Abstract
The growing amount of data enables more complex business analytics. Data for business analytics is stored in databases or data warehouses. Analysts want to execute their queries under requirements in a suitable time horizon. An architectural decision has a significant influence on response times. Therefore, it is necessary not only to identify and weight analysis tasks, but also to decide on the storage architecture. The architectural design influences the query execution time up to factor 100. We present both architectures and their influence on the database workload. Classic row stores perform better on transactional analysis and column stores outperform the other in simple online analytical processing.
TopRow And Column Stores Architecture
Relational database management systems (DBMSs) are developed to manage data of daily business and reduce paper trails of companies (e.g., financial institutions) (Astrahan et al., 1976). This approach dominates the way of data management that we know as online transaction processing (OLTP). Nowadays, fast and accurate forecasts for revenues and expenses are not enough. A new application domain evolves that focuses on analyses of data to support business decisions. Codd, Codd and Salley (1993) define this type of data analysis as online analytical processing (OLAP). In line with others (Abadi, Madden, & Hachem, 2008; Zukowski, Nes, & Boncz, 2008), we state that two disjunctive application domains for relational data management exist with different scopes, impacts, and limitations.
Row store database systems store tuples sequentially. Thus, it is necessary to load or access all data attributes. In the context of OLTP, this is a suitable and often efficient type to store and access data. However, in data warehousing OLAP is in focus, where only some data attributes, often only one, have to be read. Thus, data access with row stores, which read all attributes of data sets, can be computational costly.
Key Terms in this Chapter
Row Stores: This storage type is dominant in relational databases. It is optimized for transactional processing and stores all attributes sequentially for each data object.
Online Transactional Processing (OLTP): Classical operative databases gather and manage data. OLTP focuses on short read and write transactions and a multi-user access. For OLTP workload, we mostly consider all features of entities. In such a scenario, only restricted resources and data are used per operation.
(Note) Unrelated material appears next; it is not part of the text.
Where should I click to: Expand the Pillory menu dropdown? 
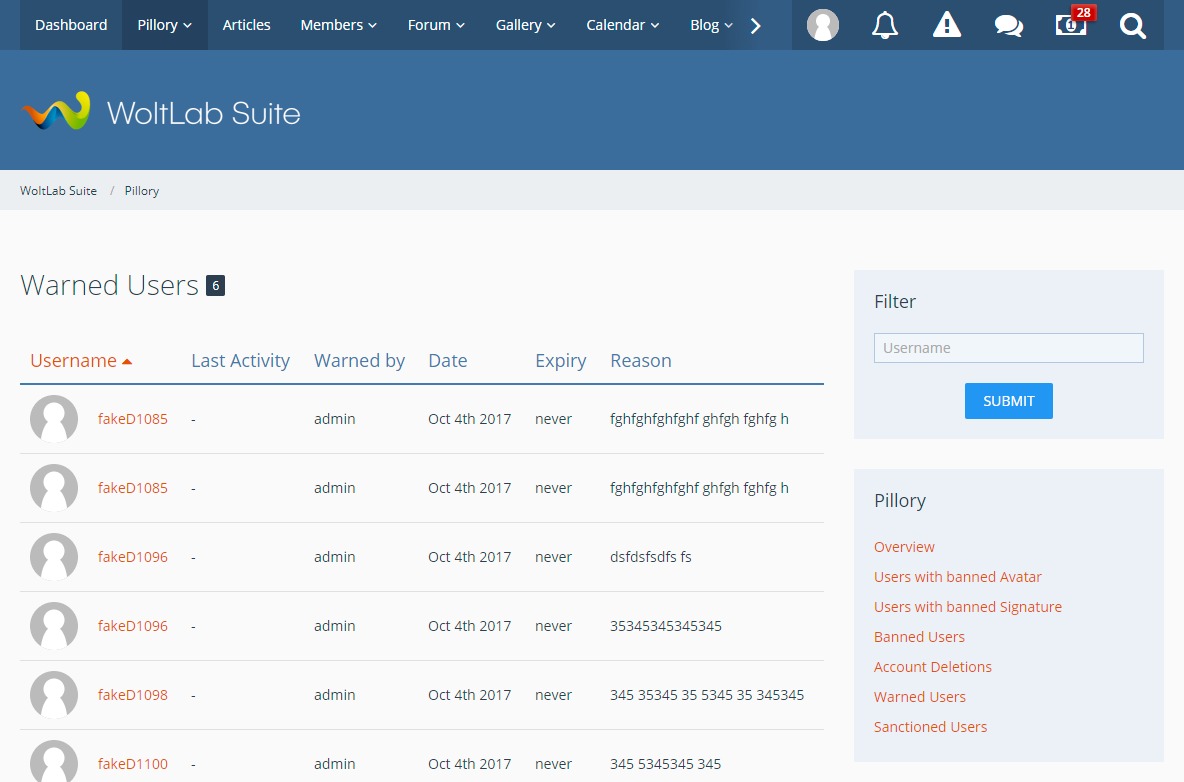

In addition, ACID and other business operative requirements have to be considered.
Workload: A database system is often queried from different users and applications with diverging intentions. A workload describes which operations due to queries the system has to perform to answer all queries.
Relational Database System: Relational database systems are built on the relational data model developed by ( Astrahan, et al., 1976 ). A relational database system enables an integrated storage of a huge amount of data and concurrent access (of users and applications). It consists of three layers: external, conceptual, and internal.
Column Store: A column store is the storage of database entries in such a way that values of attributes are stored together. This enables a higher compression rate and data access for aggregation. It is developed for online analytical processing especially for attribute-wise data access, such as aggregations, groupings, or selections on single attributes of very large relations.
ACID: In database systems transactions are of interest. A transaction can be described in terms of requirements with properties atomicity, consistency, isolation, and durability. Atomicity means that a transaction either is completely executed or not at all in the database system. Integrity constraints enable consistency after execution of a transaction. Isolation restricts parallel execution of queries and durability guarantees that data is stored persistently even in case of erroneous system behavior.
Online Analytical Processing (OLAP): Huge amounts of data are processed and analyzed. In contrast to OLTP, we analyze a few features of entities. Durations of read actions are much longer than in OLTP context. Besides data quality issues, integration, aggregation, and consolidation are important aspects.